* **DATA TO USE**:
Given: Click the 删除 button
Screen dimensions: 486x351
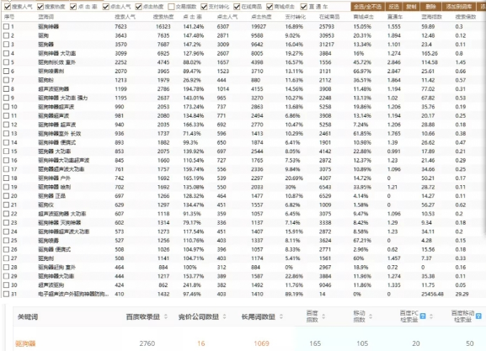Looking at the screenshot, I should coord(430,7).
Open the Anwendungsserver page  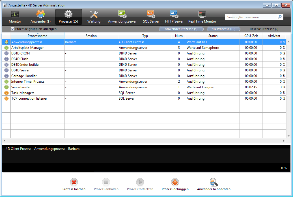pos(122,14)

==

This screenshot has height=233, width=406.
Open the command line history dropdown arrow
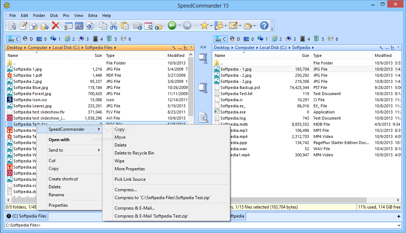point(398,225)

* **PROMPT**: Can you print the lines starting at the one that contains "This screenshot has height=233, width=406." and stopping after the one that contains "point(398,225)", leaving the pictures out?

* **EXPECTED ANSWER**:
This screenshot has height=233, width=406.
Open the command line history dropdown arrow
point(398,225)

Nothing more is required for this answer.